● **SHORT PROBLEM**: Pull out every line in the records below that contains the string "star". Matching is case-sensitive.

● **ROWS**:
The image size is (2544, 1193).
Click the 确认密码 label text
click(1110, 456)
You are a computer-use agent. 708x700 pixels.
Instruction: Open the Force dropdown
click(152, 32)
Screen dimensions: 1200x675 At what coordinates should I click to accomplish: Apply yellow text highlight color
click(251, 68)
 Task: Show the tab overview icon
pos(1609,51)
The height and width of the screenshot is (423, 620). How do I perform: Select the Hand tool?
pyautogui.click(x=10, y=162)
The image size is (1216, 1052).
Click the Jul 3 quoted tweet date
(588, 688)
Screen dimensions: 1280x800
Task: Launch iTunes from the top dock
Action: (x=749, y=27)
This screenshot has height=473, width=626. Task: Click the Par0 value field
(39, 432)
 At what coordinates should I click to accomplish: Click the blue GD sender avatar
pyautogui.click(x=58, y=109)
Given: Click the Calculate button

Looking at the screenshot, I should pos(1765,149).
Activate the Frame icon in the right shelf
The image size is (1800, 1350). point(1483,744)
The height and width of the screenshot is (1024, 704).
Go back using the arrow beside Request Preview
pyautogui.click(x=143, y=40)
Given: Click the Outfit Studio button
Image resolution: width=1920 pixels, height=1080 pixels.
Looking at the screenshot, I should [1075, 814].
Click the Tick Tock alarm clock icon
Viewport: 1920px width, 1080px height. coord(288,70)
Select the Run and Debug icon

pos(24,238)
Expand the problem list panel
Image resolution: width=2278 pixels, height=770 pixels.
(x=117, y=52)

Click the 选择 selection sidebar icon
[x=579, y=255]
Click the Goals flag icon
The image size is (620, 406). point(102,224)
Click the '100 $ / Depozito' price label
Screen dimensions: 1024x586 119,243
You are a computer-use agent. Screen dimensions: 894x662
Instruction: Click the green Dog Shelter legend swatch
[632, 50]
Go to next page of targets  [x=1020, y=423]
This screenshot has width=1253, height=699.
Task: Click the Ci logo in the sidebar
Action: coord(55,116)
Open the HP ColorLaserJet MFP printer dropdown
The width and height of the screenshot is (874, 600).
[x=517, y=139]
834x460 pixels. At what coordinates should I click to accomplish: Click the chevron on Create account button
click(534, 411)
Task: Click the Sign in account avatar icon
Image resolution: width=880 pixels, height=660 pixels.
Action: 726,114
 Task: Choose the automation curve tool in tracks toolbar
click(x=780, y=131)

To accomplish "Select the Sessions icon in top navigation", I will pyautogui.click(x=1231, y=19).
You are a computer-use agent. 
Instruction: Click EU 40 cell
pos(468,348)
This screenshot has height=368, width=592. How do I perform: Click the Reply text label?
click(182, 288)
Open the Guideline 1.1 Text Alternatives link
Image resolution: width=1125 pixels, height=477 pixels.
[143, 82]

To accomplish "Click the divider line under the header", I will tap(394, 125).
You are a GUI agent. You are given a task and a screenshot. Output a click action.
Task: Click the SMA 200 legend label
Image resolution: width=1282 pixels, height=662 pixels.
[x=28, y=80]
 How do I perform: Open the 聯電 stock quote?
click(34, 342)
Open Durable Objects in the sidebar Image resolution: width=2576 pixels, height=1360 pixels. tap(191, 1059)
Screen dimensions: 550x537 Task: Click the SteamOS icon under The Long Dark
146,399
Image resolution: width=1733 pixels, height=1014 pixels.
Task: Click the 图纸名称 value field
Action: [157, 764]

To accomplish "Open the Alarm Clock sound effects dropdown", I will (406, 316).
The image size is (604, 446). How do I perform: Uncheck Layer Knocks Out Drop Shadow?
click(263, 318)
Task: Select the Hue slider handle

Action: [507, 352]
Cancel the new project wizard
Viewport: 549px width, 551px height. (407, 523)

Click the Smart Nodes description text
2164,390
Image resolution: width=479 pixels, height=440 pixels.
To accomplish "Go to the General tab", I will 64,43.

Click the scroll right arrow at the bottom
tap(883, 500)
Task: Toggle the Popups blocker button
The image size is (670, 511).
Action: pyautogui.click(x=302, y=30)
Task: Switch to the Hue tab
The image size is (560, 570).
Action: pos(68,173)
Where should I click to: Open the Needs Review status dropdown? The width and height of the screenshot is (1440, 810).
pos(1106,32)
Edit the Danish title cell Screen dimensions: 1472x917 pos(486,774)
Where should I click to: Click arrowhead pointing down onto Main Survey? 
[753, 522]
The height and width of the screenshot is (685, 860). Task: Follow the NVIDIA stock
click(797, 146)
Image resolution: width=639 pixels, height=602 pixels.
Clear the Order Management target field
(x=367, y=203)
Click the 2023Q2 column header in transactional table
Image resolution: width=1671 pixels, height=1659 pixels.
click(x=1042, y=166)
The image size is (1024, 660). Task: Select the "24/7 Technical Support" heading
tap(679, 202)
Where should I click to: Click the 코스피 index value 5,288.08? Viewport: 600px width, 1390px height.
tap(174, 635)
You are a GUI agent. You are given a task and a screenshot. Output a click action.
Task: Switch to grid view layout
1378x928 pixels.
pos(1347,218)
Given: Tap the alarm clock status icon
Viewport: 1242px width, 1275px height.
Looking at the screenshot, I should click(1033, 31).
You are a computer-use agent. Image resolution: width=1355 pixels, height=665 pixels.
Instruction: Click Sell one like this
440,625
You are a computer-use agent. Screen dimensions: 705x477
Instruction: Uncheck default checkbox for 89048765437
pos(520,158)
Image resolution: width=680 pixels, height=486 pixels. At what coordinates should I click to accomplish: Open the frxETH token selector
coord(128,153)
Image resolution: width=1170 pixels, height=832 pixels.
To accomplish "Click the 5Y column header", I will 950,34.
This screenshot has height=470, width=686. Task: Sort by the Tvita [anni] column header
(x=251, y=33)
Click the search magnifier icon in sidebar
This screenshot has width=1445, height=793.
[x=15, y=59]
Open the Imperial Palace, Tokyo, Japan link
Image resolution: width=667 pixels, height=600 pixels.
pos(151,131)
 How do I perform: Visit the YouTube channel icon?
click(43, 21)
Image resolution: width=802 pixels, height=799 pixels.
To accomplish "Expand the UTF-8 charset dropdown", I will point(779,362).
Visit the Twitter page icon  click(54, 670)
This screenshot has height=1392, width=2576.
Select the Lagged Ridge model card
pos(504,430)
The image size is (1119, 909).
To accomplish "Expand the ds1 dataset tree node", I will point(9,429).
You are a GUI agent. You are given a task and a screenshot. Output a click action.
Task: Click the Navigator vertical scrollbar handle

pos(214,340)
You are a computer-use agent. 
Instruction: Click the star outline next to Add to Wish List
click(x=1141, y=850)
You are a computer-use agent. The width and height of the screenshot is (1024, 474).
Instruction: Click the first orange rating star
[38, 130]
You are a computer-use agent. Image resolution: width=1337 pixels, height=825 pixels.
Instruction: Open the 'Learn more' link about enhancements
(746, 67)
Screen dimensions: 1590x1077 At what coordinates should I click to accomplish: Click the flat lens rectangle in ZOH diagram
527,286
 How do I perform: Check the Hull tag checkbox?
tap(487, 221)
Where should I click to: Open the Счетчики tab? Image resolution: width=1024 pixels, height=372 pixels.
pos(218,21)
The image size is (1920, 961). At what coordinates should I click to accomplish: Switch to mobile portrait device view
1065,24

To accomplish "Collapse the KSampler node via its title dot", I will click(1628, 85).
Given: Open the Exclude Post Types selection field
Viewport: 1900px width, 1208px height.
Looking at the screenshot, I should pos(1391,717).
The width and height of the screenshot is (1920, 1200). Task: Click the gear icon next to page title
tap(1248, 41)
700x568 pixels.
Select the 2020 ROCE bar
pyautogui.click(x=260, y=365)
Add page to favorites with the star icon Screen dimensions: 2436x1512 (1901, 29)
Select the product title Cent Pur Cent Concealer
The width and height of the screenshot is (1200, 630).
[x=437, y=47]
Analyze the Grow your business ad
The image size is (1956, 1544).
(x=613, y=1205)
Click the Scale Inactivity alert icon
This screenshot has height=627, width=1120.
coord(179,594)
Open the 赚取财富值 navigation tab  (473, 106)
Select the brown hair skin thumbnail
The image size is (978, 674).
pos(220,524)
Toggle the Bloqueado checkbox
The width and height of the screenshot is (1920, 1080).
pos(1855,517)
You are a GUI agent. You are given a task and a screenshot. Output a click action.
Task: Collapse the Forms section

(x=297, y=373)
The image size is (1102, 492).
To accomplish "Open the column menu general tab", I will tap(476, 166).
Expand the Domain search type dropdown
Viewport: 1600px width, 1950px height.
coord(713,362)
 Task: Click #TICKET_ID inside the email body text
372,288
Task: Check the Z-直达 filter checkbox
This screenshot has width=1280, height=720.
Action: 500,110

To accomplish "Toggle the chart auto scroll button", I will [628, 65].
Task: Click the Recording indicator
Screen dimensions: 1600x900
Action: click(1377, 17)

● **ANSWER IN FULL**:
Instruction: Click the star outline next to Add to Wish List
Instruction: Click the first orange rating star
Add page to favorites with the star icon Screen dimensions: 2436x1512 (1901, 29)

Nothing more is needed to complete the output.